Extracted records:
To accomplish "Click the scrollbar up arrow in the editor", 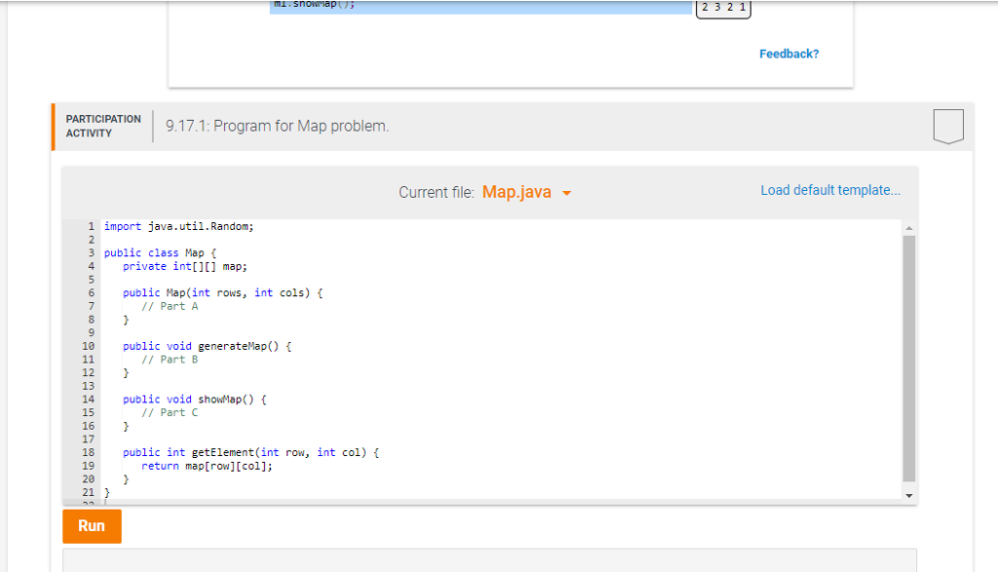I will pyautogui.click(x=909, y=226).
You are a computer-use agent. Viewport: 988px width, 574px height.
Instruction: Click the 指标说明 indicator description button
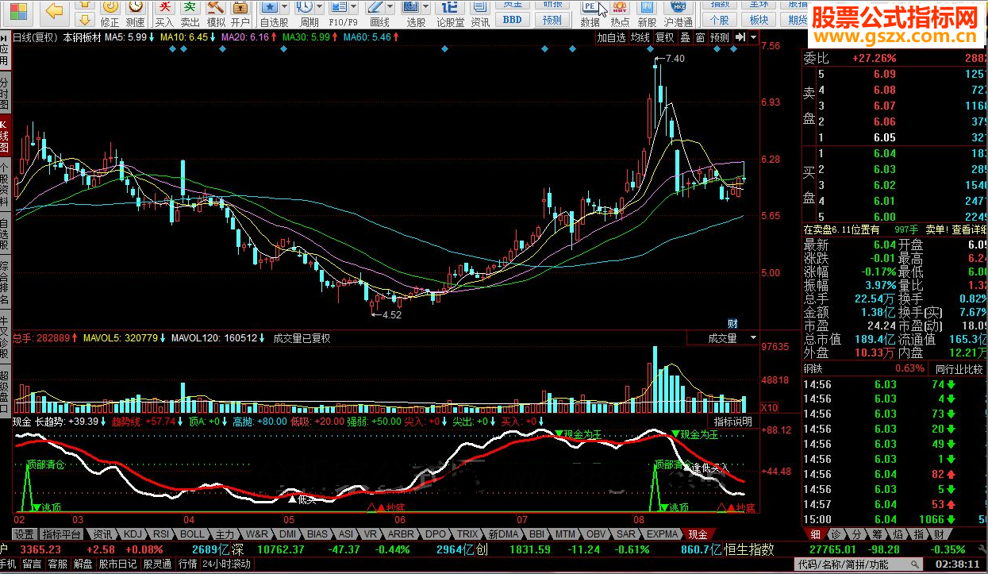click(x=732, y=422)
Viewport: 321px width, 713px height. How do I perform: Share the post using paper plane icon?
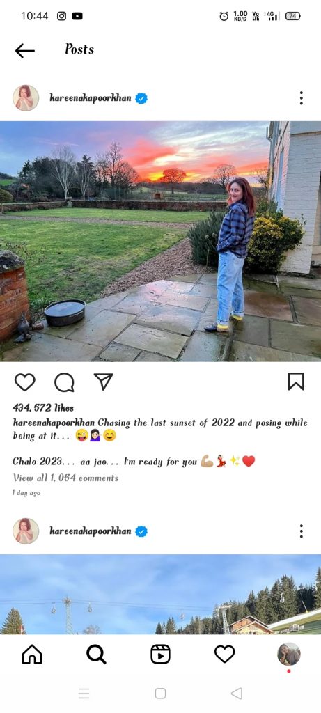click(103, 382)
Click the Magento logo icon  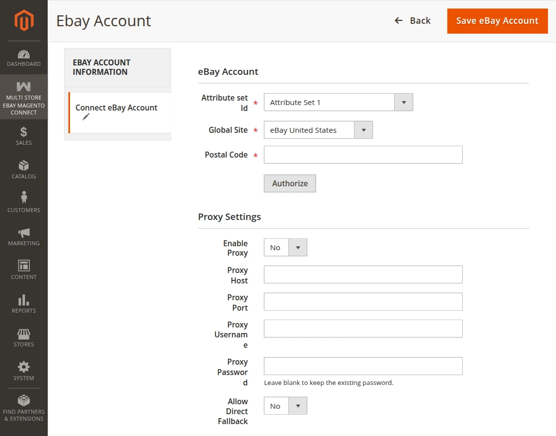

** Problem statement **
From the line that contains "Viewport: 321px width, 713px" to the last line of the data, print each line exactly, both ends included, and omit the pictures.

** Response **
Viewport: 321px width, 713px height. How do I perform: Share the post using paper plane icon?
click(103, 382)
Click the Magento logo icon  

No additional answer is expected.